--- Data for this exercise Enclosed Below ---

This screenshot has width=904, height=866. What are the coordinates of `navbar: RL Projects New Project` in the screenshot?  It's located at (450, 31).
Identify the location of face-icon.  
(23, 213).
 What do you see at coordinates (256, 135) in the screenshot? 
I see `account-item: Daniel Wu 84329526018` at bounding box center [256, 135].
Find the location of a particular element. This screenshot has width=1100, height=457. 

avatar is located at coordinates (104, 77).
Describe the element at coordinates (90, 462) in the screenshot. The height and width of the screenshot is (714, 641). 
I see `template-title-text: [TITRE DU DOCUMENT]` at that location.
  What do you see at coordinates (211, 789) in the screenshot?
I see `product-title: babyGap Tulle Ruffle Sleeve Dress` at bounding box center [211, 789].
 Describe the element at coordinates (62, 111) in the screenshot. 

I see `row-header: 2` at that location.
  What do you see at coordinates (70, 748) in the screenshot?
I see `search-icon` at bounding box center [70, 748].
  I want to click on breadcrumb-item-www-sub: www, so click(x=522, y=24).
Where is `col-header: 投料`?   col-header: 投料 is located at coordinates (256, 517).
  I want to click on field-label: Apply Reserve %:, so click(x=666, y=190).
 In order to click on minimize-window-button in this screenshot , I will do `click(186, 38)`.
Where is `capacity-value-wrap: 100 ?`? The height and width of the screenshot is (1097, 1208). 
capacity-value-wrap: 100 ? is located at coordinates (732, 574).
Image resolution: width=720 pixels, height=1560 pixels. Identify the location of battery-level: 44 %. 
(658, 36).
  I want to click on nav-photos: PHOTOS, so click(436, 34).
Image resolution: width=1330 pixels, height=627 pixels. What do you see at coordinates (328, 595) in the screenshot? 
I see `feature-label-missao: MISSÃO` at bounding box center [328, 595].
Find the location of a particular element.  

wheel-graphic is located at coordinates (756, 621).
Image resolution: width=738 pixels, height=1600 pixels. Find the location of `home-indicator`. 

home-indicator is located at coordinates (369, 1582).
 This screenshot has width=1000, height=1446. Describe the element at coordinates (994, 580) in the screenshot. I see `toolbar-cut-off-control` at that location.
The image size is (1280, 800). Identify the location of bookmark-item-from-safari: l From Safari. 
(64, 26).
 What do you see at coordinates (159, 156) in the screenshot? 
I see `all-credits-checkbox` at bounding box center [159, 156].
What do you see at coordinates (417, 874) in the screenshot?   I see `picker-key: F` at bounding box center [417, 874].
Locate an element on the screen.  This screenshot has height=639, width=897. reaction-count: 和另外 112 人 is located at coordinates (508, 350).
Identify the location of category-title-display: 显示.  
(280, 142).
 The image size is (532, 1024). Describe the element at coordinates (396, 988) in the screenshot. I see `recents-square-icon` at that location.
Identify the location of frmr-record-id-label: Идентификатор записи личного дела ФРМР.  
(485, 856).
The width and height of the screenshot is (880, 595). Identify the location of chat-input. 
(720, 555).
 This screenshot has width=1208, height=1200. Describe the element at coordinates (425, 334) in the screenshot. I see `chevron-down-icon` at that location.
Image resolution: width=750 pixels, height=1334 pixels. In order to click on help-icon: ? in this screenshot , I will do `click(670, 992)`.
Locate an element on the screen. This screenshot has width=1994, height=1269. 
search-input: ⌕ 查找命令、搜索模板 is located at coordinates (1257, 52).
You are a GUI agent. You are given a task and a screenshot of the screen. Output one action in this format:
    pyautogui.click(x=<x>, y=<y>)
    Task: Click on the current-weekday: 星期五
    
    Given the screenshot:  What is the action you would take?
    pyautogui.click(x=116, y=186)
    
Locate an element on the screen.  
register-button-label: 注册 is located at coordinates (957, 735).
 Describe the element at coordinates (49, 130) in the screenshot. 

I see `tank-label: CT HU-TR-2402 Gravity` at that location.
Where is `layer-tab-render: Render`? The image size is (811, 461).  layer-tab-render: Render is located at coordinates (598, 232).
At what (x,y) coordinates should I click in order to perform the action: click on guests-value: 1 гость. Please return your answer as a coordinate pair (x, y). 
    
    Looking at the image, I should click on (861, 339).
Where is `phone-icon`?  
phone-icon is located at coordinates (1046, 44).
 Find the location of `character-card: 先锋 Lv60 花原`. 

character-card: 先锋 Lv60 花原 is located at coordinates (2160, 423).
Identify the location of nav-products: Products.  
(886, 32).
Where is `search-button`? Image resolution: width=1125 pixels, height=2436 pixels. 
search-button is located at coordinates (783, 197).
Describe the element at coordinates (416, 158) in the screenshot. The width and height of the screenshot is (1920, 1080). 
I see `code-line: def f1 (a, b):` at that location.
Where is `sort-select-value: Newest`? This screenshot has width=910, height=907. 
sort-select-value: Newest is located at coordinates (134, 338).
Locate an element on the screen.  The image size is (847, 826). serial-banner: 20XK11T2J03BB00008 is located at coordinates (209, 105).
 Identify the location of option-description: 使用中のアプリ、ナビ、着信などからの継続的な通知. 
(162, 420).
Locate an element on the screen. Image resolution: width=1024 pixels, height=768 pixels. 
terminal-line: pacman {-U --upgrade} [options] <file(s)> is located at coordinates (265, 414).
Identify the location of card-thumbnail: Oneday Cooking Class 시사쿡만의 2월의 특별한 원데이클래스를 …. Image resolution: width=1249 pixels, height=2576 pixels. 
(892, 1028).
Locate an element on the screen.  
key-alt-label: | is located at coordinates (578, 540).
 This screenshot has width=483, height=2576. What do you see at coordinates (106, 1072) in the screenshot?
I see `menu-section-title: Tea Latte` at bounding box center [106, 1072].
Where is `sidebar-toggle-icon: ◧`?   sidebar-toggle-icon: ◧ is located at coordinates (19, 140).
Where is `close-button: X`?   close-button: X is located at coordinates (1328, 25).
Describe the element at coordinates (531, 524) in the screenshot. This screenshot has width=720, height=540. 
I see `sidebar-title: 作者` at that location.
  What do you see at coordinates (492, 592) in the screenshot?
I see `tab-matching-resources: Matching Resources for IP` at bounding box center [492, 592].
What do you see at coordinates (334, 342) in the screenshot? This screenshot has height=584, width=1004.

--- End of Enclosed Data for this exercise ---

*Problem*.
Rewrite all of the entries above, replacing each occurrence of "Image resolution" with "Screen size" and leaving every other character unchanged.

*Result for this exercise*.
This screenshot has width=904, height=866. What are the coordinates of `navbar: RL Projects New Project` in the screenshot?  It's located at (450, 31).
Identify the location of face-icon.  
(23, 213).
 What do you see at coordinates (256, 135) in the screenshot? 
I see `account-item: Daniel Wu 84329526018` at bounding box center [256, 135].
Find the location of a particular element. This screenshot has width=1100, height=457. 

avatar is located at coordinates (104, 77).
Describe the element at coordinates (90, 462) in the screenshot. The height and width of the screenshot is (714, 641). 
I see `template-title-text: [TITRE DU DOCUMENT]` at that location.
  What do you see at coordinates (211, 789) in the screenshot?
I see `product-title: babyGap Tulle Ruffle Sleeve Dress` at bounding box center [211, 789].
 Describe the element at coordinates (62, 111) in the screenshot. 

I see `row-header: 2` at that location.
  What do you see at coordinates (70, 748) in the screenshot?
I see `search-icon` at bounding box center [70, 748].
  I want to click on breadcrumb-item-www-sub: www, so click(x=522, y=24).
Where is `col-header: 投料`?   col-header: 投料 is located at coordinates (256, 517).
  I want to click on field-label: Apply Reserve %:, so click(x=666, y=190).
 In order to click on minimize-window-button in this screenshot , I will do `click(186, 38)`.
Where is `capacity-value-wrap: 100 ?`? The height and width of the screenshot is (1097, 1208). 
capacity-value-wrap: 100 ? is located at coordinates (732, 574).
Screen size: width=720 pixels, height=1560 pixels. Identify the location of battery-level: 44 %. 
(658, 36).
  I want to click on nav-photos: PHOTOS, so click(436, 34).
Screen size: width=1330 pixels, height=627 pixels. What do you see at coordinates (328, 595) in the screenshot? 
I see `feature-label-missao: MISSÃO` at bounding box center [328, 595].
Find the location of a particular element.  

wheel-graphic is located at coordinates (756, 621).
Screen size: width=738 pixels, height=1600 pixels. Find the location of `home-indicator`. 

home-indicator is located at coordinates (369, 1582).
 This screenshot has width=1000, height=1446. Describe the element at coordinates (994, 580) in the screenshot. I see `toolbar-cut-off-control` at that location.
The image size is (1280, 800). Identify the location of bookmark-item-from-safari: l From Safari. 
(64, 26).
 What do you see at coordinates (159, 156) in the screenshot? 
I see `all-credits-checkbox` at bounding box center [159, 156].
What do you see at coordinates (417, 874) in the screenshot?   I see `picker-key: F` at bounding box center [417, 874].
Locate an element on the screen.  This screenshot has height=639, width=897. reaction-count: 和另外 112 人 is located at coordinates (508, 350).
Identify the location of category-title-display: 显示.  
(280, 142).
 The image size is (532, 1024). Describe the element at coordinates (396, 988) in the screenshot. I see `recents-square-icon` at that location.
Identify the location of frmr-record-id-label: Идентификатор записи личного дела ФРМР.  
(485, 856).
The width and height of the screenshot is (880, 595). Identify the location of chat-input. 
(720, 555).
 This screenshot has width=1208, height=1200. Describe the element at coordinates (425, 334) in the screenshot. I see `chevron-down-icon` at that location.
Screen size: width=750 pixels, height=1334 pixels. In order to click on help-icon: ? in this screenshot , I will do `click(670, 992)`.
Locate an element on the screen. This screenshot has width=1994, height=1269. 
search-input: ⌕ 查找命令、搜索模板 is located at coordinates (1257, 52).
You are a GUI agent. You are given a task and a screenshot of the screen. Output one action in this format:
    pyautogui.click(x=<x>, y=<y>)
    Task: Click on the current-weekday: 星期五
    
    Given the screenshot:  What is the action you would take?
    pyautogui.click(x=116, y=186)
    
Locate an element on the screen.  
register-button-label: 注册 is located at coordinates (957, 735).
 Describe the element at coordinates (49, 130) in the screenshot. 

I see `tank-label: CT HU-TR-2402 Gravity` at that location.
Where is `layer-tab-render: Render`? The image size is (811, 461).  layer-tab-render: Render is located at coordinates (598, 232).
At what (x,y) coordinates should I click in order to perform the action: click on guests-value: 1 гость. Please return your answer as a coordinate pair (x, y). 
    
    Looking at the image, I should click on (861, 339).
Where is `phone-icon`?  
phone-icon is located at coordinates (1046, 44).
 Find the location of `character-card: 先锋 Lv60 花原`. 

character-card: 先锋 Lv60 花原 is located at coordinates (2160, 423).
Identify the location of nav-products: Products.  
(886, 32).
Where is `search-button`? Screen size: width=1125 pixels, height=2436 pixels. 
search-button is located at coordinates (783, 197).
Describe the element at coordinates (416, 158) in the screenshot. The width and height of the screenshot is (1920, 1080). 
I see `code-line: def f1 (a, b):` at that location.
Where is `sort-select-value: Newest`? This screenshot has width=910, height=907. 
sort-select-value: Newest is located at coordinates (134, 338).
Locate an element on the screen.  The image size is (847, 826). serial-banner: 20XK11T2J03BB00008 is located at coordinates (209, 105).
 Identify the location of option-description: 使用中のアプリ、ナビ、着信などからの継続的な通知. 
(162, 420).
Locate an element on the screen. Screen size: width=1024 pixels, height=768 pixels. 
terminal-line: pacman {-U --upgrade} [options] <file(s)> is located at coordinates (265, 414).
Identify the location of card-thumbnail: Oneday Cooking Class 시사쿡만의 2월의 특별한 원데이클래스를 …. Screen size: width=1249 pixels, height=2576 pixels. 
(892, 1028).
Locate an element on the screen.  
key-alt-label: | is located at coordinates (578, 540).
 This screenshot has width=483, height=2576. What do you see at coordinates (106, 1072) in the screenshot?
I see `menu-section-title: Tea Latte` at bounding box center [106, 1072].
Where is `sidebar-toggle-icon: ◧`?   sidebar-toggle-icon: ◧ is located at coordinates (19, 140).
Where is `close-button: X`?   close-button: X is located at coordinates (1328, 25).
Describe the element at coordinates (531, 524) in the screenshot. This screenshot has width=720, height=540. 
I see `sidebar-title: 作者` at that location.
  What do you see at coordinates (492, 592) in the screenshot?
I see `tab-matching-resources: Matching Resources for IP` at bounding box center [492, 592].
What do you see at coordinates (334, 342) in the screenshot? This screenshot has height=584, width=1004.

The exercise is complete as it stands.